В соответствии с авторской установкой, в цитатах, приводимых Анциферовым, нами исправлены только явные опечатки, а в примечаниях оговорены лишь наиболее значимые случаи неточного цитирования.
При отсылке к источнику цитаты в комментарии приводится название произведения и дата его написания; в том случае, когда дата неизвестна, в угловых скобках указывается год первой публикации. Датировка произведений является существенной для корректировки намеченной Анциферовым хронологической линии эволюции образа Петербурга в русской литературе. При цитировании крупного произведения (романа, поэмы) для облегчения поиска цитаты вслед за названием приводятся том, часть, глава. Ссылка на публикацию дается только в двух случаях: если точно установлен источник, которым пользовался Анциферов, и если публикация единична, то есть произведение больше не переиздавалось. Исключением являются отсылки к произведениям Достоевского, которые Анциферов цитирует но изданию А. Ф. Маркса: Полное собрание сочинений Ф. М. Достоевского.

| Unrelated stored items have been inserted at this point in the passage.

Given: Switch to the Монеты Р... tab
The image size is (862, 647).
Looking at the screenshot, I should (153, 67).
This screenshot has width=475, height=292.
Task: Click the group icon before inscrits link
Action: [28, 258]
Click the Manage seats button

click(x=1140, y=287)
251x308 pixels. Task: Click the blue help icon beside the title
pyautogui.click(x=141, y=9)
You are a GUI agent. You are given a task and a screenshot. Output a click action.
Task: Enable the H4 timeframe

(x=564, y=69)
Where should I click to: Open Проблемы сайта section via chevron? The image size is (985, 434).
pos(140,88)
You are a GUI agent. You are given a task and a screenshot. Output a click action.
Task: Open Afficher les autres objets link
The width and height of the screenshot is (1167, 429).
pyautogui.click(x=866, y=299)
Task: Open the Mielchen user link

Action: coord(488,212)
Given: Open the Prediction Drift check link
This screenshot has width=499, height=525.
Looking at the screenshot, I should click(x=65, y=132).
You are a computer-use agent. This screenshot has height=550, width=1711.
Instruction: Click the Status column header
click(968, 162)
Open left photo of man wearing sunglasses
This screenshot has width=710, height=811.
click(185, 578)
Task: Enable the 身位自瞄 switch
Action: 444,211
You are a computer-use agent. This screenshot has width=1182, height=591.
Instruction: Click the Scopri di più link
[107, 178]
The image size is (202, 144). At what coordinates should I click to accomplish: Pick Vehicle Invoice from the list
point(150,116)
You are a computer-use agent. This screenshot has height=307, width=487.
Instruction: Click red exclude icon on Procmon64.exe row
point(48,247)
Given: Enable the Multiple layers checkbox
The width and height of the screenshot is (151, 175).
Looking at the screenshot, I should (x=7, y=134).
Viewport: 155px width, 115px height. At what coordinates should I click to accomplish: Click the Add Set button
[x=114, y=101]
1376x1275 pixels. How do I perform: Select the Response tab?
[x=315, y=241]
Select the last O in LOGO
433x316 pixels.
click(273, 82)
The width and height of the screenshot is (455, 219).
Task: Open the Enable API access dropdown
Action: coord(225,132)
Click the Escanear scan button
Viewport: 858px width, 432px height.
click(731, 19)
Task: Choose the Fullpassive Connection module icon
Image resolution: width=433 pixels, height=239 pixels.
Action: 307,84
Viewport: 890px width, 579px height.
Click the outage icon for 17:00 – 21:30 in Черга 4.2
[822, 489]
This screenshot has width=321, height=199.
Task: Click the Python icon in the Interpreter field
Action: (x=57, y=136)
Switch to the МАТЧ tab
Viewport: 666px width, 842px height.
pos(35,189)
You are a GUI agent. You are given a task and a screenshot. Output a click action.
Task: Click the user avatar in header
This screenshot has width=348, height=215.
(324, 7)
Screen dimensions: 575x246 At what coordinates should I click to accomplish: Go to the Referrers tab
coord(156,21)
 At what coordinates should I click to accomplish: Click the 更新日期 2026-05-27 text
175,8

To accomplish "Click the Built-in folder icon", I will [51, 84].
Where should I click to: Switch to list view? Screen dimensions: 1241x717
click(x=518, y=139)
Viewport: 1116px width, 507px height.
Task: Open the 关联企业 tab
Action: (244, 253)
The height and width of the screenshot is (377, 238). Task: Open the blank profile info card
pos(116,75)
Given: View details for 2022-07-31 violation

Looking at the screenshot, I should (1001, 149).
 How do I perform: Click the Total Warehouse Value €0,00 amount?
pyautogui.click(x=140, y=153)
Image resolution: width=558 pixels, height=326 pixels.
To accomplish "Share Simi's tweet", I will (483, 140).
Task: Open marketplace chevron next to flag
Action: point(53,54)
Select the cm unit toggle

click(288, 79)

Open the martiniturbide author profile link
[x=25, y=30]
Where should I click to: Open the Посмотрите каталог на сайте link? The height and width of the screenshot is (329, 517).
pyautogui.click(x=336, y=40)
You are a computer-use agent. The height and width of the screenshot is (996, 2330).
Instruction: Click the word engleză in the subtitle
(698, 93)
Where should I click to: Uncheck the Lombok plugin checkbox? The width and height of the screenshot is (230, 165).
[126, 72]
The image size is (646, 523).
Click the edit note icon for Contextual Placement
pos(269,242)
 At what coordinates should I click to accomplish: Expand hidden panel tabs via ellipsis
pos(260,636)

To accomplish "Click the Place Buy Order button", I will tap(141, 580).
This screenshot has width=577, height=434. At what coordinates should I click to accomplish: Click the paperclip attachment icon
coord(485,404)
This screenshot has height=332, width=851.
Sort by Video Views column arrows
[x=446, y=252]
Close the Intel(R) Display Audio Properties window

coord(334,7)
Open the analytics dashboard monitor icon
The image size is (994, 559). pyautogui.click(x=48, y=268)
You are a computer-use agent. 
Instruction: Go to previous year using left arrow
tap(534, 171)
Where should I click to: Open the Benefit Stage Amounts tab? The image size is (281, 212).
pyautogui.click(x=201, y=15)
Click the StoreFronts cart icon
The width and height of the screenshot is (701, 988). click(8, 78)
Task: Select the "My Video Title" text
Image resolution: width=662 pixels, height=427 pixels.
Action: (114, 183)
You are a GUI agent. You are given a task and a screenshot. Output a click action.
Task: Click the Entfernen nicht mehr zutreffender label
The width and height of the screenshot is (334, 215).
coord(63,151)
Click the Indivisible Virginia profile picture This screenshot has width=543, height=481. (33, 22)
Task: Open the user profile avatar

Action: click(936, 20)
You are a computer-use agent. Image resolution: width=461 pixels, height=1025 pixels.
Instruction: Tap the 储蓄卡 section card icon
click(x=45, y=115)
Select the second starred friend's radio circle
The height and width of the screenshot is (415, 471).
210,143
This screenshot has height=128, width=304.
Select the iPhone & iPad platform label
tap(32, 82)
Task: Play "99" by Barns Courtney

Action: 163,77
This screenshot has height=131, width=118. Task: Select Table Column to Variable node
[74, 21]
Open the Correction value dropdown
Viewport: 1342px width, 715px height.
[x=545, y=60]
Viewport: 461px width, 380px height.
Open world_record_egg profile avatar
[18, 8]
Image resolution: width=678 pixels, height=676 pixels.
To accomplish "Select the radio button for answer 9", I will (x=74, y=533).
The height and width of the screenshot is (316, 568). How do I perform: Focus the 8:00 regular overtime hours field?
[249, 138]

Спб., 1894–1895. Обилие цитат из Достоевского, их значимость в структуре текста Анциферова, большой объем произведений писателя и их сложная организация — все это побудило комментаторов прибегнуть к точным ссылкам на издание: Достоевский Ф. М. Полное собрание сочинений: В 30 т. Л., 1972–1988 (в примечаниях: ПСС, с указанием тома и страницы). Название романа Ф. М. Достоевского «Преступление и наказание» из-за частых отсылок к нему, особенно в книге «Петербург Достоевского», в примечаниях дано в сокращении: ПН, с указанием страниц по ПСС (т. 6). В «Петербурге Пушкина» Анциферов цитирует произведения поэта по изданию: Пушкин А. С. Полное собрание сочинений: В 10 т. М.; Л., 1949.
Кроме атрибуции цитат примечания к книгам Анциферова содержат также уточнения авторских библиографических ссылок, реальные и историко-культурные пояснения. Текст внутри цитируемого Анциферовым фрагмента комментируется по мере необходимости. Имена известных исторических и культурных деятелей в примечаниях не отражены. С целью разгрузки комментария старые городские названия, повторяющиеся во всех трех книгах Анциферова, приведены в «Списке утраченных топонимов Петербурга». Орфография и пунктуация во всех трех книгах Анциферова приближены к современным. Постраничные сноски автора сохранены неизменными. Сохранено также принятое тогда написание иностранных фамилий (Гваренги, Делямот, Калло, Фальконет).
Считаем приятным долгом поблагодарить за помощь в работе К. М. Азадовского, Л. И. Желиховскую, А. А. Ильина-Томича, Т. Н. Камендровскую, Б. М. Кирикова, Л. Н. Киселеву, М. М. Левис, А. Л. Осповата, Н. З. Сулханянца, Тер-Кюреха (Таляна), М. А. Турьян, А. Г. Штерна, а также сотрудников Отдела рукописей Государственной публичной библиотеки им. М. Е. Салтыкова-Щедрина — Л. И. Бучину, С. О. Вялову и Н. Б. Рогову.